### How to complete this task
Find all the lines in the material below with the word "question", and copy them.
- - -
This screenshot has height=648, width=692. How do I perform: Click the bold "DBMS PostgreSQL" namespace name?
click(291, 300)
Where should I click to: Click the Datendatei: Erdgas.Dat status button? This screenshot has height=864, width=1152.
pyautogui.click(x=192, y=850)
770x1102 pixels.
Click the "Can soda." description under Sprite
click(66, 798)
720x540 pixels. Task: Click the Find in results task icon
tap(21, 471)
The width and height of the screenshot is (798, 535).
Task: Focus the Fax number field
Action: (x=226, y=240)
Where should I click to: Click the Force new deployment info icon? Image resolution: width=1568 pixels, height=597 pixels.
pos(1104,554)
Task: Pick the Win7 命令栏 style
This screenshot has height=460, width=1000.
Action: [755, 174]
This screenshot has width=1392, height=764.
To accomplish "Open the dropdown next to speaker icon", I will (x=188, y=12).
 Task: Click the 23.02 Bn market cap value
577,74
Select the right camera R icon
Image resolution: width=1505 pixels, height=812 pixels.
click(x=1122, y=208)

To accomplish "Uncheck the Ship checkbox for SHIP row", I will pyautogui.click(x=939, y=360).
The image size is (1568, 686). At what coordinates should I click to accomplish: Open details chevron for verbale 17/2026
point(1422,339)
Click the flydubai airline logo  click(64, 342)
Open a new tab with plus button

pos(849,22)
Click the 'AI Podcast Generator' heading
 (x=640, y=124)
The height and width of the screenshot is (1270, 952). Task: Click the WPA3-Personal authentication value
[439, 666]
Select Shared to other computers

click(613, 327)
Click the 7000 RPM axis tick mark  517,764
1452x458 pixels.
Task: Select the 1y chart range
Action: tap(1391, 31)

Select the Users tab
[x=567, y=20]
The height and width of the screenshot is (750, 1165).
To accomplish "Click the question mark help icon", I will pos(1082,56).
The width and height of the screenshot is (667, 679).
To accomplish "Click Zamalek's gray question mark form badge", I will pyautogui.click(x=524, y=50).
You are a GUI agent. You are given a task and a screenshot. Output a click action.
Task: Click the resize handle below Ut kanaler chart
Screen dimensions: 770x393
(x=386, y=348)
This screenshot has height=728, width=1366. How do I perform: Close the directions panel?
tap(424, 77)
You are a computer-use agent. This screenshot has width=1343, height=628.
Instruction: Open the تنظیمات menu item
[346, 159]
- - -
### Exercise answer
To accomplish "Click the question mark help icon", I will pos(1082,56).
To accomplish "Click Zamalek's gray question mark form badge", I will pyautogui.click(x=524, y=50).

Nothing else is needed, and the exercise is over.